Source code for sensortoolkit.calculate._cv

# -*- coding: utf-8 -*-
"""
This module computes the coefficient of variation (CV), a measure of precision,
for collocated sensors recording data concurrently.

.. note::

    CV as defined by U.S. EPA's Performance Targets Reports is measured for
    periods where all sensors in the evaluation group are measuring
    concurrently.

    For example, if three sensors are included in a deployment group,
    the CV will only be calculated for periods where all three sensors are operating
    normally and recording values simultaneously.
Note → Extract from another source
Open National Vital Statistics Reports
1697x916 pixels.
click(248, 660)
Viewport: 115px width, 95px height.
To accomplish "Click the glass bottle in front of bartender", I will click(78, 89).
U.S. EPA's Performance Targets Reports calculate CV as

.. math::

    CV = \\frac{SD}{\\bar{x}}\\times 100

where :math:`\\bar{x}` is the deployment averaged sensor concentration for a
field test, and :math:`SD`, the standard deviation, is defined as

.. math::

    SD = \\sqrt{\\frac{1}{(N\\times M)-1}\\sum_{j=1}^{M}\\left[
    \\sum_{i=1}^{N}(x_{ij} - \\bar{x_i})^2\\right]}

and where:

    :math:`M` = number of identical sensors operated simultaneously during a
    field test

    :math:`N` = number of measurement intervals during which all identical
    instruments are operating and returning valid averages over the duration of
    the field test

    :math:`x_{ij}` = Sensor concentration for measurement interval :math:`i` and
    sensor unit :math:`j`.

    :math:`\\bar{x_i}` = Intersensor average sensor concentration for
    measurement interval :math:`i`. **All sensor units deployed for testing**
    **must have recorded non-null values for measurement interval** :math:`i`
    **to compute** :math:`\\bar{x_i}`.

================================================================================

@Author:
  | Samuel Frederick, NSSC Contractor (ORAU)
  | U.S. EPA / ORD / CEMM / AMCD / SFSB

Created:
  Wed Jan 29 10:03:27 2020
Last Updated:
  Tue Jul 13 09:21:40 2021
"""
import numpy as np
import pandas as pd
from sensortoolkit.datetime_utils import deploy_timestamp_index


def _calculate_cv(cv_df, sensor_numbers, param):
    """Compute CV for a group of collocated, concurrently recording sensors.

    Args:
        cv_df (pandas dataframe):
            Dataframe with parameter concentration values, used to
            calculate CV. Only rows (unique timestamps) are kept where all
            deployment group sensors are concurrently recording for calculating
            CV.
        sensor_numbers
            serial identifiers for sensors in the deployment group.
        param (str):
            Parameter name to evaluate

    Returns:
        (tuple): four-element tuple containing:

            - cv_df (pandas DataFrame): Modified cv_df, dropped rows were not
              all sensors measuring concurrently, add columns for computing CV.
            - CV (float): The coefficient of variation of concurrent sensor
              measurements. Calculated as the 100*(standard deviation / mean of
              all concurrent sensor measurements).
            - st_dev (float): The standard deviation of concurrent sensor
              measurements.
            - n_concurr (int): Number of concurrent hours with all sensors
              reporting pollutant values.

    """
    if cv_df.index[1] - cv_df.index[0] == pd.Timedelta('0 days 01:00:00'):
        time_interval = "1-Hour"
    elif cv_df.index[1] - cv_df.index[0] == pd.Timedelta('1 days 00:00:00'):
        time_interval = "24-Hour"

    print("Computing CV for " + time_interval + " averaged " + param)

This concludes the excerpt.